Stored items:
((

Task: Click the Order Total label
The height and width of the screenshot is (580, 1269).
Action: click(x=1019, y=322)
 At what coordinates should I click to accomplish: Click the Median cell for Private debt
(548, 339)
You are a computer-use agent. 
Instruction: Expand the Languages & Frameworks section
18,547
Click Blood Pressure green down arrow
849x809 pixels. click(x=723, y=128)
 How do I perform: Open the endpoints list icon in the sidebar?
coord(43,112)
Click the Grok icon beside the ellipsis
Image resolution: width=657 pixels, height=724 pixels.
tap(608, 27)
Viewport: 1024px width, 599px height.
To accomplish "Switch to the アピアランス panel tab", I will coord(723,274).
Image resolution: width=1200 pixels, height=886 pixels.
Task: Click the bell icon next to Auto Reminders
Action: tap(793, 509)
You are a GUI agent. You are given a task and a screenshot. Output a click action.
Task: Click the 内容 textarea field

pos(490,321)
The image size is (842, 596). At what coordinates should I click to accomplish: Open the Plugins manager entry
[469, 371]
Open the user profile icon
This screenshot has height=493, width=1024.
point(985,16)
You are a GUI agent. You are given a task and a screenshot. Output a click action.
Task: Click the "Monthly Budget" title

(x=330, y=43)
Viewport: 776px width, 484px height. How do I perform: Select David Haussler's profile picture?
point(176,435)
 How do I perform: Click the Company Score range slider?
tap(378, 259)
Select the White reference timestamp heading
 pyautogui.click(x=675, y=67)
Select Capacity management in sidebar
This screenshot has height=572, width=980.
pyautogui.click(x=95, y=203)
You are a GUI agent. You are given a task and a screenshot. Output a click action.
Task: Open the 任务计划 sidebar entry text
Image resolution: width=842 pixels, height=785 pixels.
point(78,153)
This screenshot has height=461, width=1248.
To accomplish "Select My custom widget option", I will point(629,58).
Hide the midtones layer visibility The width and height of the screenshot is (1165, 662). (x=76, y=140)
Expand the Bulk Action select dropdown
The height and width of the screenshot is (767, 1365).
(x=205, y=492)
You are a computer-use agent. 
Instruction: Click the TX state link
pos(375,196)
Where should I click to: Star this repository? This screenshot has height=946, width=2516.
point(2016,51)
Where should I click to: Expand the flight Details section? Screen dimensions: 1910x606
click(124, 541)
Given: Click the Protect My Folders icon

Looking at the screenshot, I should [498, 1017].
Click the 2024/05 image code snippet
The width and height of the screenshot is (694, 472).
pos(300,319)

))

WORK TO BE COMPLETED:
Exact copies of the lines from the one holding "Where should I click to: Expand" to the end of the entries are all that should be written.

ANSWER TO THE EXERCISE:
Where should I click to: Expand the flight Details section? Screen dimensions: 1910x606
click(124, 541)
Given: Click the Protect My Folders icon

Looking at the screenshot, I should [498, 1017].
Click the 2024/05 image code snippet
The width and height of the screenshot is (694, 472).
pos(300,319)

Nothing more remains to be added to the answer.